In clinic settings I always explain to the participants that the real goal of the clinic is to help the participants to get off for two weeks. Two weeks-that's it. In two weeks each clinic graduate will start to get a true sense of what it is like not to smoke. If the person decides that he or she hates not smoking, that life is unbearable, that he or she can no longer work, no longer carry on normal rational thoughts, no longer maintain a normal family existence, no longer have any fun or no longer able to meet life's ongoing demands-he or she will be fully capable of just going back to smoking. A person should never be afraid to quit because of the feeling that if he or she quits, he or she will not be able to get him or herself back to smoking again if the so chooses. The choice should always be based on whether the person wants to go back to full-fledged smoking or smoke nothing-but the choice for full fledged smoking exists for all ex-smokers.

On the other hand, if in the two weeks the person decides that he or she likes not smoking-maybe not smoking isn't perfect-but he or she is starting to get a flavor of where life is heading, how he or she is starting to face up to life demands and handling them reasonably well, maybe even a little better than he or she was just a few weeks earlier while still an active smoker, he or she has the choice of staying smoke free for another day.

People giving themselves the opportunity to see what not smoking is really like will overcome all these fears and generally truly appreciate the gift that they give themselves by being nicotine free. There are very few people who have ever left a clinic graduation went out and bought a carton or a case because they gave it the two weeks and decide that they really now want to become a full-fledged smoker again. Yes some people will throw away their quits days or weeks later, but it is not because they choose to relapse and are making a conscious decision to smoke until it kills them-it is because they get complacent and start to believe that they can somehow now control their quantity or duration of smoking. They almost inevitably regret this mistake and many will end up paying for it with their lives.

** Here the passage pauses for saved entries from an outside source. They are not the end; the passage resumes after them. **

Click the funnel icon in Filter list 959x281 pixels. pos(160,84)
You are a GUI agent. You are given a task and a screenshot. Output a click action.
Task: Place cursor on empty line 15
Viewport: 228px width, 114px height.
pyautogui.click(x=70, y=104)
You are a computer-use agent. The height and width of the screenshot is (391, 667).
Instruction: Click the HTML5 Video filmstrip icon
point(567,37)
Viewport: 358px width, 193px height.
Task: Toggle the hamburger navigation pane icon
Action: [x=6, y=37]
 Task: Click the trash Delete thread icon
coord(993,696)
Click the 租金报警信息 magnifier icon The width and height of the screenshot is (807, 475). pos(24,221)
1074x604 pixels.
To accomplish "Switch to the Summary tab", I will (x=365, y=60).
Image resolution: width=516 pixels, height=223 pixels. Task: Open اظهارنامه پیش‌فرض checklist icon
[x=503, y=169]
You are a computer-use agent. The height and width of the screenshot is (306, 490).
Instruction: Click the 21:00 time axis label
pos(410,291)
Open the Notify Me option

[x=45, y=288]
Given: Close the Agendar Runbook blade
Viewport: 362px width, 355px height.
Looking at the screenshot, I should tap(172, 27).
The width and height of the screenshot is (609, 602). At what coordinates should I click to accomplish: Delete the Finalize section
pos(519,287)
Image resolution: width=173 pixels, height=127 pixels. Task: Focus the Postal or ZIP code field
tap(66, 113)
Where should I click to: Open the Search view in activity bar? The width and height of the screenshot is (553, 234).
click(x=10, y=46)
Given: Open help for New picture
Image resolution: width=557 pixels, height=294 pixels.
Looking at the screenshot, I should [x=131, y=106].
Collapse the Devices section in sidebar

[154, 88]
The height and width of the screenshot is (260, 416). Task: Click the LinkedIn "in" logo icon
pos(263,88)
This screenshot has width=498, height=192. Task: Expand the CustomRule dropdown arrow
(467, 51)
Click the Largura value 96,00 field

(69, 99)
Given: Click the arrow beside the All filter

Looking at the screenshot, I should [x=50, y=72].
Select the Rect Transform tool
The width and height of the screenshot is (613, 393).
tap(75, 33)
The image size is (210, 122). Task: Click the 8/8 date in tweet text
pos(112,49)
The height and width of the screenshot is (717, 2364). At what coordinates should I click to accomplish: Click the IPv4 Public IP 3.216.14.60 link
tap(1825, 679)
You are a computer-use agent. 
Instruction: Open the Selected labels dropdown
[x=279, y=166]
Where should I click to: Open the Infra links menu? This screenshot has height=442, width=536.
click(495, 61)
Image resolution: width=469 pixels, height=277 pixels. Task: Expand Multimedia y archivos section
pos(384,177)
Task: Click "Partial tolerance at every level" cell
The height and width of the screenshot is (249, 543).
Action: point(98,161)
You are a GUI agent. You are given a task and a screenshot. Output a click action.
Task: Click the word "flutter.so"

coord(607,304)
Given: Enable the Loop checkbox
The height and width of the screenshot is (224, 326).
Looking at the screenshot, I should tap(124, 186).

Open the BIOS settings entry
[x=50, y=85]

For as scary as quitting may be up front, the reality of what smoking can lead if understood is terrifying. A drag on a cigarette can end up costing a person tens of thousands of dollars, his or her independence, health and life. The reality of smoking does not improve with time, the fears intensify as symptoms develop and life gets a little more limited and the control nicotine exerts gets stronger and stronger.

You must quit smoking to see what life is really like as an ex-smoker and to some degree really recognize what life was like as a smoker. The longer you go without smoking and the more you understand, the less scary life will be and the more resolute you will continue to be to never take another puff!

Joel

From the new string Fear of Success. Original version from Monster under the bed .
Reply

Pryde65 GOLD
Joined: 18 Dec 2008, 23:58

20 Dec 2004, 23:55 #40

1. What was your biggest fear when quitting?

My biggest fear was that I would succeed and never be able to have another cigarette.

2. How did you overcome it?

After I learned not to look at it as NEVER having another cigarette, and to take it in smaller steps...getting through the hour, the day, the week, whatever, and put it in better perspective, it was much easier to face...the prospect of quitting, that is. (Thank you, by the way, Freedom!)

3. What did you learn in the process?

I learned that I am a nicotine addict (no, I did not understand this before September of this year), and that has changed the way that I look at the whole process. It's not about giving up a nasty habit, it's about overcoming and controlling an addiction. I have learned to see the positive side of not smoking instead of the easy way of staying an active addict. I have learned that I like being in control of my mind and body, and not allowing a substance to control it.